Data Reliability and Scheduling in Mobile Wireless Networks

In recent times, the increase in the available wireless bandwidth particularly in the unlicensed bands has led to an increase in the development of and the demand for rich multimedia based wireless applications. On the other hand, rapid advances in the field of embedded computing have resulted in shrinking the size of the processors considerably to be employed in a vast array of wireless clients ranging from versatile application and ubiquitous computing oriented devices such as cell phones and PDAs to the application specific and core computing oriented sensor nodes for data aggregation and dissemination. While supporting rich applications across a few devices is a priority in a mobile cellular network, the paradigm is reversed to support primarily data processing across an enormous number of miniature sensor nodes with nascent processing abilities in a sensor network.

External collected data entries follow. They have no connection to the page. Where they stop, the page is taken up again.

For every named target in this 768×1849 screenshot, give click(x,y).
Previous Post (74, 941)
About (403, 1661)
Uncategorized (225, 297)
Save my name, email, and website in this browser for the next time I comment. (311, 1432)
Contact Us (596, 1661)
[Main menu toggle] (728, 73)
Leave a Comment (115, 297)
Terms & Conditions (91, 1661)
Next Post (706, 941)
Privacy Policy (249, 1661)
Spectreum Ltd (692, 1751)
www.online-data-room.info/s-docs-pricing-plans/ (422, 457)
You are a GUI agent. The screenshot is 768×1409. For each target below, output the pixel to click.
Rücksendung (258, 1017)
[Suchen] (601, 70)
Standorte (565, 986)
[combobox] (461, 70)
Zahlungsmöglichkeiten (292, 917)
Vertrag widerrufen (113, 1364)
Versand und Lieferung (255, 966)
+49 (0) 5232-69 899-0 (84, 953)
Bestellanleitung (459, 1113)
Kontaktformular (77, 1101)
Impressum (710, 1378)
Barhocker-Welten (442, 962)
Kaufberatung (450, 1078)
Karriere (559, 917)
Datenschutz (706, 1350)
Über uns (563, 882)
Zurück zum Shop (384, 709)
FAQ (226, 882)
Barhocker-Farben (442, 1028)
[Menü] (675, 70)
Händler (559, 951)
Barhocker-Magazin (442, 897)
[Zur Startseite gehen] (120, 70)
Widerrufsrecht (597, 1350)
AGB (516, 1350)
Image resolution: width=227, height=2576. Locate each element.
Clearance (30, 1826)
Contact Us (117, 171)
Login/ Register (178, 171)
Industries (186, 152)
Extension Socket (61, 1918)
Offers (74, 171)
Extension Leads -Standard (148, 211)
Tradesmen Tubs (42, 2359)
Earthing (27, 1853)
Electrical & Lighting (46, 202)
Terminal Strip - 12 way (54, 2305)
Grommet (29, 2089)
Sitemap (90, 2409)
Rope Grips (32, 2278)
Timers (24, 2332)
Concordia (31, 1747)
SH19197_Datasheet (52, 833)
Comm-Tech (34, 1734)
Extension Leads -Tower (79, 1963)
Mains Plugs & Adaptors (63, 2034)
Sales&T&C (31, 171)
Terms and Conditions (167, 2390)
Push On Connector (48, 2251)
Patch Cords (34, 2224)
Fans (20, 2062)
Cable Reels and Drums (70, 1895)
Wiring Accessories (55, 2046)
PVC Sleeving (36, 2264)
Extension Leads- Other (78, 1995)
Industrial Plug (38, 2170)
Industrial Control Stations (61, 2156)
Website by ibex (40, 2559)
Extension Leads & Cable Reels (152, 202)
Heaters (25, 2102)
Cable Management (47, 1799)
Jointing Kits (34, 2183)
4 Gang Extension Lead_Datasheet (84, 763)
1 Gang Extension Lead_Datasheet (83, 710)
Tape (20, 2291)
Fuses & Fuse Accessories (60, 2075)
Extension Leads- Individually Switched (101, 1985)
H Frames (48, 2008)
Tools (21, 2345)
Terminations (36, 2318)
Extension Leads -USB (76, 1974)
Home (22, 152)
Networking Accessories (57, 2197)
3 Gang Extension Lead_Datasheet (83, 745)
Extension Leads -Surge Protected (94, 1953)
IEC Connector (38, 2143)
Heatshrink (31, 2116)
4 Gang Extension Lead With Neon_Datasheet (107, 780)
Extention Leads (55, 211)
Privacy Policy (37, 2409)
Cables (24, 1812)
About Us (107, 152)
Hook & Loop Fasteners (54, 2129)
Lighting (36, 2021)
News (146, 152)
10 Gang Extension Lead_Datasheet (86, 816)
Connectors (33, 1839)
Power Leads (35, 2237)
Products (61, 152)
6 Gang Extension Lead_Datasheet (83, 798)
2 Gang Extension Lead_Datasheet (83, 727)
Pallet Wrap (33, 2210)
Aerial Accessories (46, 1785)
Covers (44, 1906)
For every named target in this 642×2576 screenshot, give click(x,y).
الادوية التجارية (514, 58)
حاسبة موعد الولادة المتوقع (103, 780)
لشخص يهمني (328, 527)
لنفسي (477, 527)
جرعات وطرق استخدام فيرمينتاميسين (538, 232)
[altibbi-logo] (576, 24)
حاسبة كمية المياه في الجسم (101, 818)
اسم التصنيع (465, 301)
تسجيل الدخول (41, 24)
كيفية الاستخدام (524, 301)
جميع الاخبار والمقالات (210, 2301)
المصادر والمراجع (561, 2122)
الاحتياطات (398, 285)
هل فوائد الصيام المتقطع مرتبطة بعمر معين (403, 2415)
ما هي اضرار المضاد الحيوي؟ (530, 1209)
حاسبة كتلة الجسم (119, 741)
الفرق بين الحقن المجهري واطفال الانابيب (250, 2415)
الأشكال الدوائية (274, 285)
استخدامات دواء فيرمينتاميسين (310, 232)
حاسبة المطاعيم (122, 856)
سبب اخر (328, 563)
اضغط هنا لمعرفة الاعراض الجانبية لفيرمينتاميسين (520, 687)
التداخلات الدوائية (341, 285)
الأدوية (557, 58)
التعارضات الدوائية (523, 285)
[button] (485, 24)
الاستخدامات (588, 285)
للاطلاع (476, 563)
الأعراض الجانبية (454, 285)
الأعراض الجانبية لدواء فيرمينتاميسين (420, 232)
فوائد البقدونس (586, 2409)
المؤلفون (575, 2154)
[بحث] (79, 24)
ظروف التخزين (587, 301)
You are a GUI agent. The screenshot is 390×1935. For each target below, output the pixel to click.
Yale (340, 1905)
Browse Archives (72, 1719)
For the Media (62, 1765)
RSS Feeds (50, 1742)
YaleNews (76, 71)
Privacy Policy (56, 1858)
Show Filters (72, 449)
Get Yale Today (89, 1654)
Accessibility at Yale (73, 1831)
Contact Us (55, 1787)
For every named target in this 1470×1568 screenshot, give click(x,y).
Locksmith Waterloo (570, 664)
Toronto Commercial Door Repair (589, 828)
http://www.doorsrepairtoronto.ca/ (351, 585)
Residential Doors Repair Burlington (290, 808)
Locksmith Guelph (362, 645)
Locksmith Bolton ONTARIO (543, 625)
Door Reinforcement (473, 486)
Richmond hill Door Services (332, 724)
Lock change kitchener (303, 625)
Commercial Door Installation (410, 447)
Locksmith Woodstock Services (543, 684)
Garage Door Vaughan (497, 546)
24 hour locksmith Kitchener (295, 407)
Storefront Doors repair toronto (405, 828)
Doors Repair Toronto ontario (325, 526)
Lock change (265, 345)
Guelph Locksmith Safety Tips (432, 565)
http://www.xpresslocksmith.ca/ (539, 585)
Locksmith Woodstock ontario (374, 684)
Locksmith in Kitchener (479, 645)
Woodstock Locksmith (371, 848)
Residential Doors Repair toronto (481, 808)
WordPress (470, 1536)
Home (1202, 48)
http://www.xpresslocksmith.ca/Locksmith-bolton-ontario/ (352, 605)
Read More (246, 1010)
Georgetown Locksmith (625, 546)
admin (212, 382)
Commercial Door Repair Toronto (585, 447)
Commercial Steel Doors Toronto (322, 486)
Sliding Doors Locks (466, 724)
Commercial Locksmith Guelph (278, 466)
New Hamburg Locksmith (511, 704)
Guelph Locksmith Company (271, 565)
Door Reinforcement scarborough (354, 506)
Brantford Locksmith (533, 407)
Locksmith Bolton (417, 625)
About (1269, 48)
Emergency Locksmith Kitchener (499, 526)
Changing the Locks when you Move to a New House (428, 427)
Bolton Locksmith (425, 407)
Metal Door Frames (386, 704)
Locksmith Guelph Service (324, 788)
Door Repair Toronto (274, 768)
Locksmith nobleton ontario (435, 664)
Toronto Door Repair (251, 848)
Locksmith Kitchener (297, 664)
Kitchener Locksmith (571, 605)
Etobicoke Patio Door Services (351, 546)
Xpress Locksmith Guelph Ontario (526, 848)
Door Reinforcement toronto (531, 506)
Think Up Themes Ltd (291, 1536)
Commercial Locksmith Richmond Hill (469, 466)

Such needs of current wireless networks require the development of state of the art signal processing algorithms not only for efficient utilization of bandwidth, but also to optimize the available computing power in the miniature embedded processors. This also essentially aims at doing away with the previous framework of separate optimization of applications, computation and signal processing which is agnostic to the needs of the underlying wireless network and instead calls for developing a coherent framework across the communication layers with architectural purity to efficiently use the available resources. This project aims to address the above complex joint processing, computation and scheduling problem in wireless networks on multiple fronts to come up with novel algorithms and efficient architectures.